La Prensa de ahora Televisión

Iglesias vibrante con un Mayimbe sorberbio

Por José Nova

Siguiendo el refrán que dice: “Más sabe el diablo por viejo que por diablo”, Julio Iglesias sabe cómo crear las situaciones para envolver a su público.

Claro, son 40 años en la música, dueño de un repertorio inagotable, que mucha dificultad, de seguro, habría de darle para escoger las mejores canciones y embarcarse en una gira como la que actualmente realiza para celebrar sus 40 años en el arte.

Iglesias apela a muchos recursos en escena.
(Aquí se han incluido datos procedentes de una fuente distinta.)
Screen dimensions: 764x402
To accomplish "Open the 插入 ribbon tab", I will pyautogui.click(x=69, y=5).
No le falta el humor, enamora, cuenta sus historias entre canción y canción o simplemente deja ver sus sentimientos hacia esta patria, con lo que logra ovaciones.

En su concierto del pasado jueves en el Palacio de los Deportes del Centro Olímpico demostró nueva vez por qué es el cantante más internacional de España.
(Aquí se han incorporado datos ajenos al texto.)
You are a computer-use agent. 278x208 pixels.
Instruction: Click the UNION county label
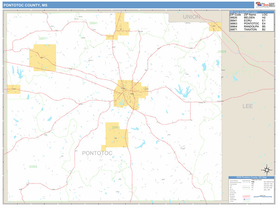click(191, 17)
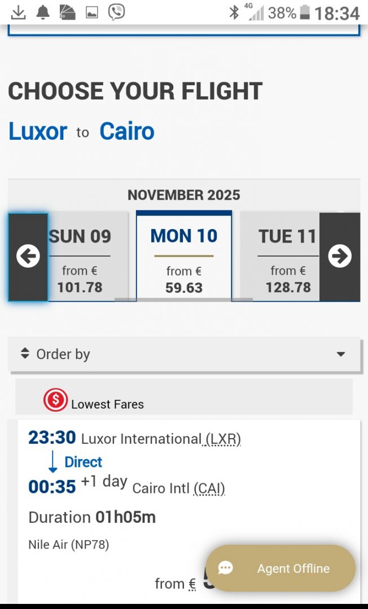Open the Viber notification icon
368x609 pixels.
click(116, 12)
La cita musical, que se prolongó por más de dos horas, estuvo matizada no sólo por las interpretaciones de sus temas, sino también, por la conexión con el público que lograron sus duetos con el cantante Fernando Villalona y el diseñador de fama mundial Oscar de la Renta.

La legendaria estrella de la música romántica sacó por un momento de la moda a su amigo de la Renta para cantar a dúo “To all the Girls I Loved Befote”.

“Ustedes no se lo imaginan, pero él es, desde Finlandia a China, el embajador más importante de la República Dominicana…es la figura dominicana más ilustre del siglo XX”, dijo Iglesias.

Pero sin duda alguna, el momento cumbre de la noche llegó cuando Iglesias invitó a subir al escenario al cantante Fernando Villalona --quien previamente había encandilado a la multitud con su actuación de contraparte-- para interpretar juntos el tema “Quijote” y fundirse al final en un cálido abrazo que arrancó ovaciones.

“No me puedo ir de la República Dominicana sin cantar con Fernando. A mí me parece que Fernando y Juan Luis (Guerra) son unos maestros en la historia de la música de su país”, dijo Iglesias a unas 10 mil personas que abarrotaron el techado.

Con traje y corbata negros y camisa blanca, Julio abrió su recital con “Quijote” para ir destilando una a una sus 35 canciones. “Gracias a todas las mamás y papás por haber permitido que mi música se transmita de generación en generación”, expresó en un aparte el cantante.

“Puedo ser dominicano en cualquier momento” o “Me enamoré de su país, no de palabra, sino de hechos”, fueron frases que lograban extendidos aplausos.

Al igual que en anteriores ocasiones, el cantante sorprendió a los asistentes cuando besó en los labios a una de las integrantes del excelente coro que le acompañó en este concierto que presentó a un Julio Iglesias en su punto y que dejó al empresario George Nader Jr. de risitas.